Quadrant I Triangle : (4, 6) , (7, 6), (2, 3)
Quadrant III Triangle : (-6, -2), (-4, -5), (-1,-5)
What is the sequence of transformations needed to move triangle ABC to triangle EGH to show that the triangles are congruent?
(1 point)
reflection over the x-axis, then a translation of (blank)

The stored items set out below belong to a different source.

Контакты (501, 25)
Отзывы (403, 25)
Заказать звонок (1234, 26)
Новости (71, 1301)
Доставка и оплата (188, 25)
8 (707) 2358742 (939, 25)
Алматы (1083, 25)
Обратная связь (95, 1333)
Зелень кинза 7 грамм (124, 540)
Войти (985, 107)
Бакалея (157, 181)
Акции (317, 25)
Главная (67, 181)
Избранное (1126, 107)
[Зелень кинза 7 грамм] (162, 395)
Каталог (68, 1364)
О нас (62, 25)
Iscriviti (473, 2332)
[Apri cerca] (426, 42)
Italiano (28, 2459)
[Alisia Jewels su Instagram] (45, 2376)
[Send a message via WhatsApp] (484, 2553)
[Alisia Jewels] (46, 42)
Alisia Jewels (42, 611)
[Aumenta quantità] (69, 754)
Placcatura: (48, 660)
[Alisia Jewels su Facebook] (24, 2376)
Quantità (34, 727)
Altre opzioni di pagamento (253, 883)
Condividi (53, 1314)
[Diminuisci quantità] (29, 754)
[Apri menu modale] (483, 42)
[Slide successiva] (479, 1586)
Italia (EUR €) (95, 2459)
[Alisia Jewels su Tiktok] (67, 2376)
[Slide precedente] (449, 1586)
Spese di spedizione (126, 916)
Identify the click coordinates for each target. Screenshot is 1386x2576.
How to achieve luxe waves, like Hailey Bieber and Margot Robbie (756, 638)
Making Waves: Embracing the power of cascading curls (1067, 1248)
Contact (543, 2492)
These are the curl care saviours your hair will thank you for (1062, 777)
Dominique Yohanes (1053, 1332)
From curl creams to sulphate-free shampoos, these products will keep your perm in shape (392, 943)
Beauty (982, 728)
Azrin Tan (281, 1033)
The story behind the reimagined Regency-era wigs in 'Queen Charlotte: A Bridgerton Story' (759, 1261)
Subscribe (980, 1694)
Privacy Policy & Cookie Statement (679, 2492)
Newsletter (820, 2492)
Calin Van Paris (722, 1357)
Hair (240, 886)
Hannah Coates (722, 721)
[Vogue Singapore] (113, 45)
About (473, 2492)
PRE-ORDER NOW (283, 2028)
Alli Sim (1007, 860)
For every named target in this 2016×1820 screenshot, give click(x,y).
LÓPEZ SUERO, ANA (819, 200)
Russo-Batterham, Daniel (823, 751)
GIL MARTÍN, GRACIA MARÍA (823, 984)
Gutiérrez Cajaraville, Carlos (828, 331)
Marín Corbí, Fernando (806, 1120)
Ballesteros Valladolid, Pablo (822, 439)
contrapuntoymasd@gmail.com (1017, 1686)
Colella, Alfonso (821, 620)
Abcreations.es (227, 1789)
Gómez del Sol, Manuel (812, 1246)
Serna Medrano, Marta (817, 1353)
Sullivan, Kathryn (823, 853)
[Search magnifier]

To move triangle ABC to triangle EGH, we need to perform the following transformations:
1) Reflection over the x-axis.
After reflecting triangle ABC over the x-axis, we get the new triangle A'B'C' with vertices A' (4, -6), B' (7, -6), and C' (2, -3).
2) Translation.
To translate triangle A'B'C' to triangle EGH, we need to find the vector that represents the translation from A'B'C' to EGH. We can do this by subtracting the coordinates of a corresponding vertex on A'B'C' from the coordinates of the corresponding vertex on EGH. Let's take vertex A' and vertex E as corresponding vertices:
Vector translation = E - A' = (-6, -2) - (4, -6)
= (-6 - 4, -2 - (-6))
= (-10, 4)
Therefore, the sequence of transformations needed is:
Reflection over the x-axis, then a translation of vector (-10, 4).